TribunaMarqués de Laserna

Consenso, tolerancia y libre albedrío

En vez de discutir en el idioma que conocen la totalidad, facilitando el entendimiento, se hace en el de muy pocos quedando los conceptos oscuros para la mayoría

Actualizada 01:30

A nuestra sociedad relativista le incomodan la situaciones tensas, las posturas firmes y las palabras definitivas, en cambio mira con especial simpatía tanto la tolerancia como el consenso. La primera consiste en convivir con doctrinas de contrarios y el segundo busca conseguir acuerdos.

El consenso es finalmente el mínimo común denominador entre posturas a veces antagónicas, algo complicado y que, a menudo, sólo se llega claudicando en los principios, ¡ay dolor!
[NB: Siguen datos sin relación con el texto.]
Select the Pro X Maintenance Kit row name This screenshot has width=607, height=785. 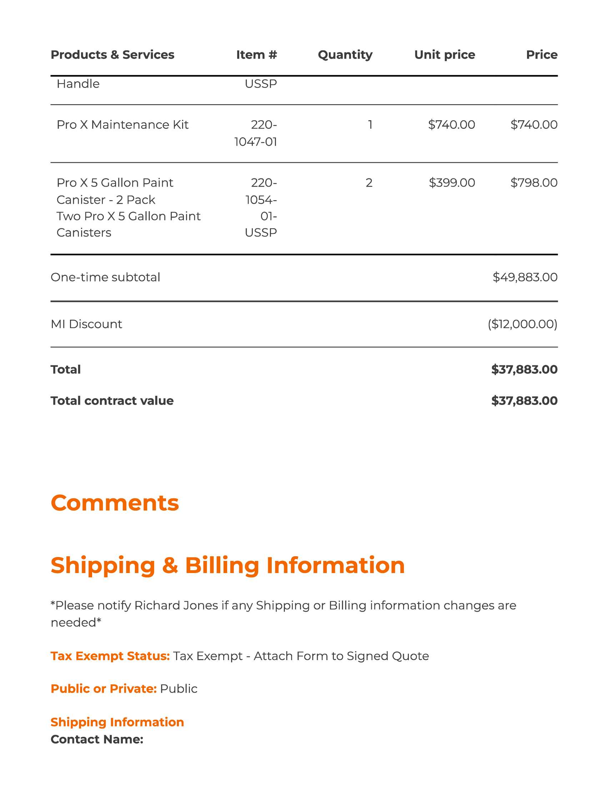click(x=122, y=125)
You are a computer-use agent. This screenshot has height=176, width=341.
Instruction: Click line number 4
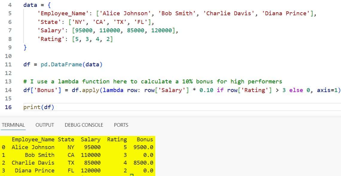point(10,5)
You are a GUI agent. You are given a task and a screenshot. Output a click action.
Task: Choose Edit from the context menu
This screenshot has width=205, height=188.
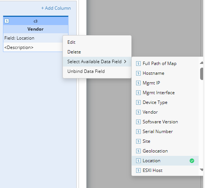pyautogui.click(x=97, y=42)
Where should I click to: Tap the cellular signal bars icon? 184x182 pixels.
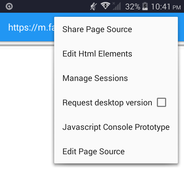click(117, 6)
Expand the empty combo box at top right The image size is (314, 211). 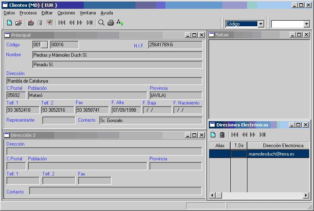[x=306, y=24]
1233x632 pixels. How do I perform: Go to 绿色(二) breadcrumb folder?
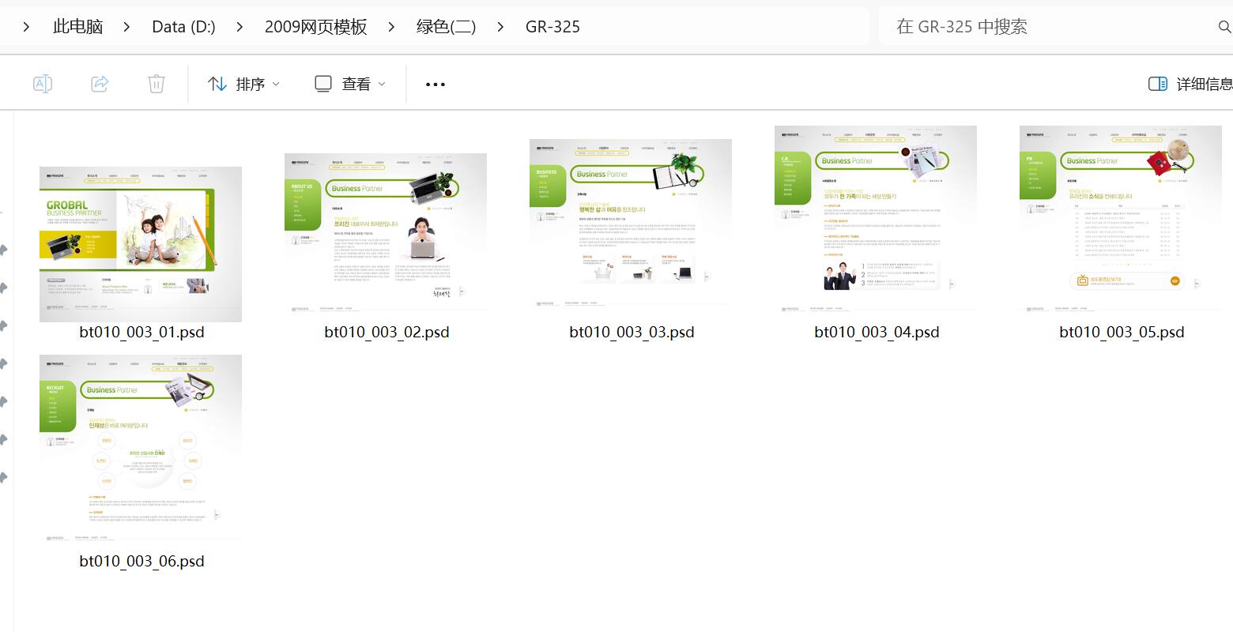tap(446, 27)
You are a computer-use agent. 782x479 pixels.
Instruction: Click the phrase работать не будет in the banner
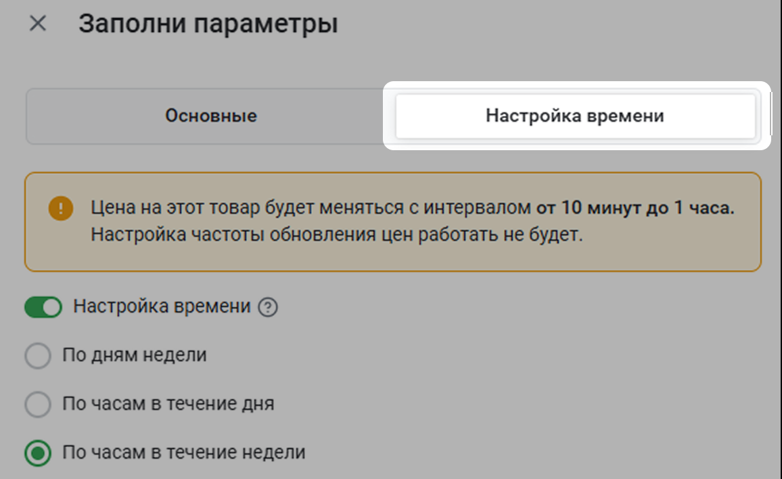point(500,234)
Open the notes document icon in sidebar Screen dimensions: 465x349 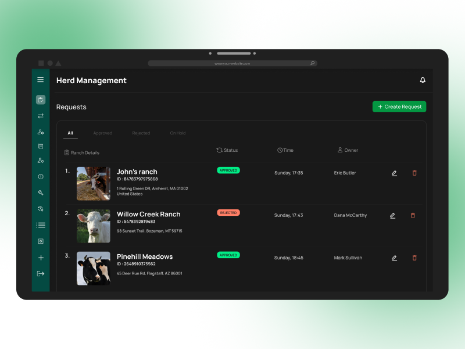pos(41,146)
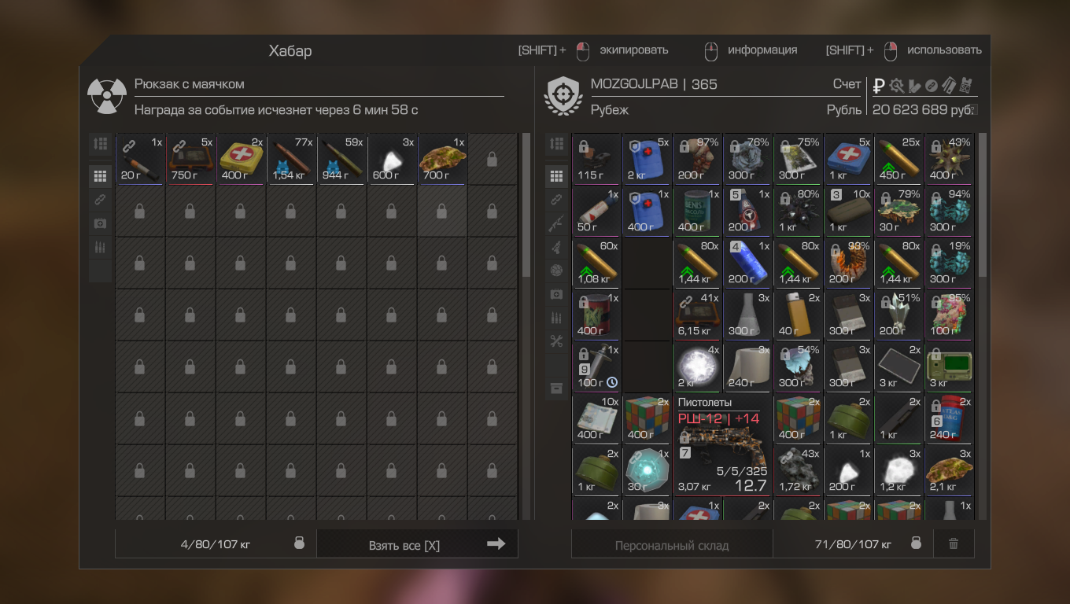Click the РШ-12 pistol item in stash

click(722, 445)
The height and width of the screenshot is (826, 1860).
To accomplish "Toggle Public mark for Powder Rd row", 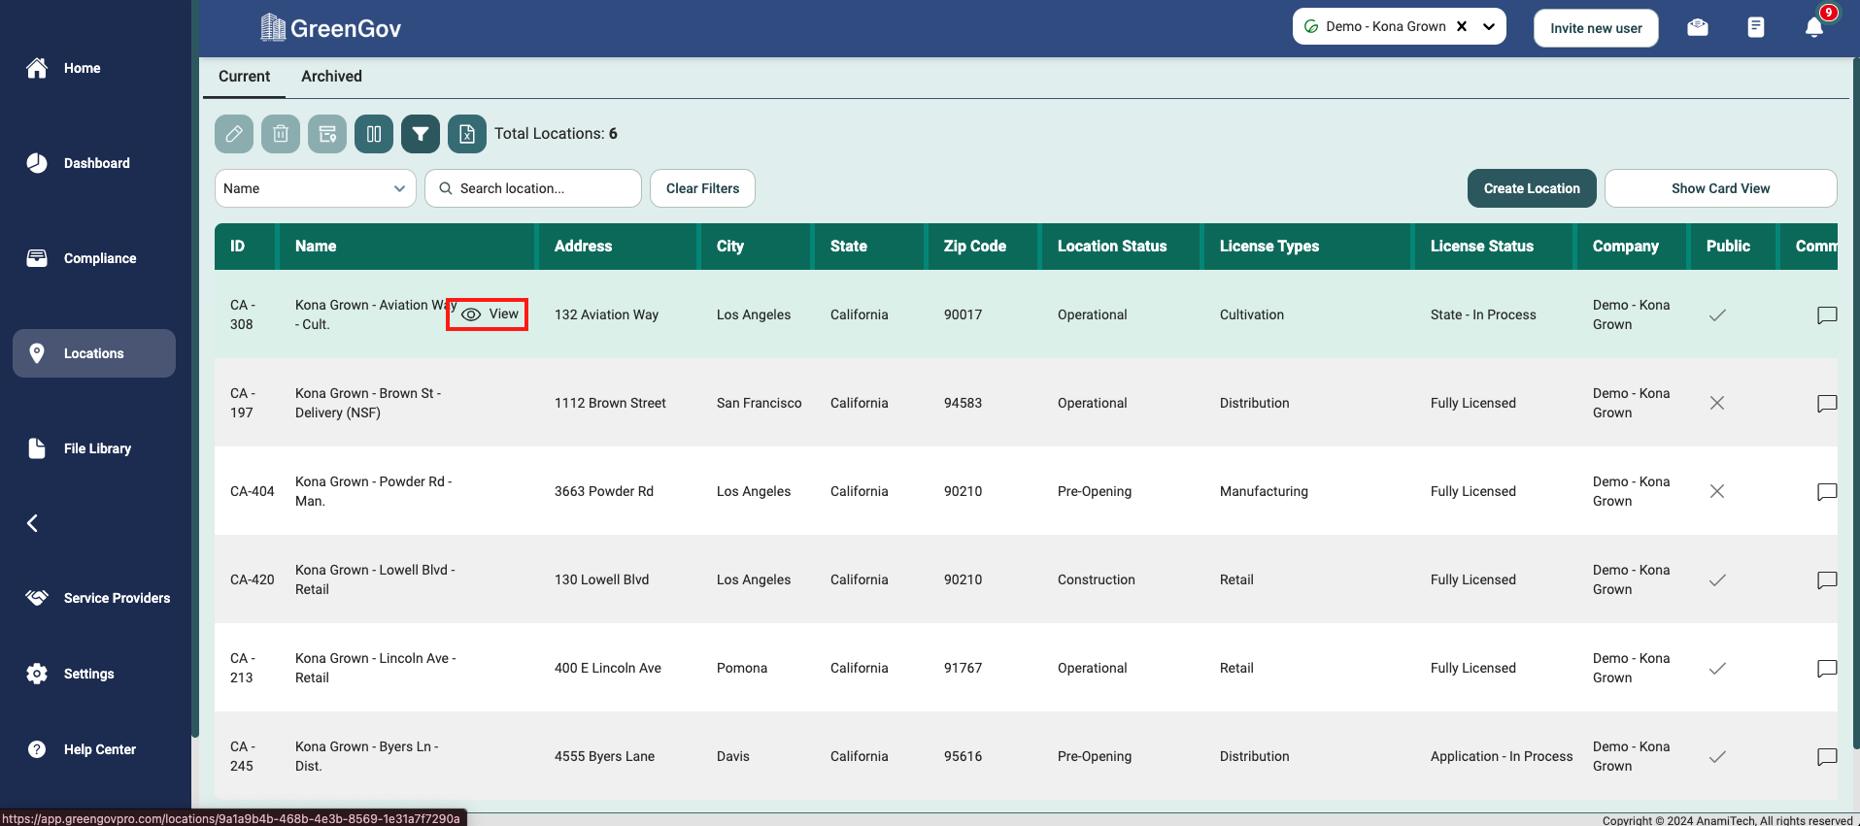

La tolerancia, tradicionalmente, consistía en aceptar a la persona pero no a su pensamiento equivocado; es una consecuencia del aforismo: odia el delito y ama al delincuente. Sin embargo, hoy, se considera que no se debe rechazar ninguna doctrina porque todo pensamiento alberga algo de verdad. Cierto, algo pero no la verdad. Esa postura es hija del cristianismo ya que si todo lo creado es obra divina y Dios no puede hacer nada mal, ¿cómo una obra creada por Dios puede ser mala? No lo es en sí, pero puede serlo su errónea utilización, el mal es la utilización equivocada de un bien y por tanto resultado del libre albedrío de los humanos, no de la creación.

Con el relativismo imperante, ambos conceptos se aceptan con entusiasmo y sin limitaciones. Como se homologan todas las doctrinas, se igualan verdad y error y ante esa identidad el consenso es obligado porque las diferencias son meramente accidentales y no responden a fundamentos ideológicos que pueden ser excluyentes. En cuanto a la tolerancia como hoy se entiende, al confundir doctrinas y personas se acoge a las segundas junto con las primeras.

Al final, la sociedad se ha acostumbrado a que no existen verdades y que todo es aceptable. Ante tal postura no extraña que hayamos asistido a una incoherencia que, a pesar de su condición extravagante no ha escandalizado a nuestra patria como debiera. En el Parlamento de España se ha aceptado que las lenguas admitidas como oficiales en el ámbito del territorio donde se hablan se empleen también ahí donde muy pocos las dominan y donde todos conocen el español.

El idioma ha dejado de ser el vehículo de entendimiento entre las personas para erigirse en estandarte identitario de ideologías separatistas y precio a pagar para el beneficio personal del candidato socialista Pedro Sánchez Pérez-Castejón.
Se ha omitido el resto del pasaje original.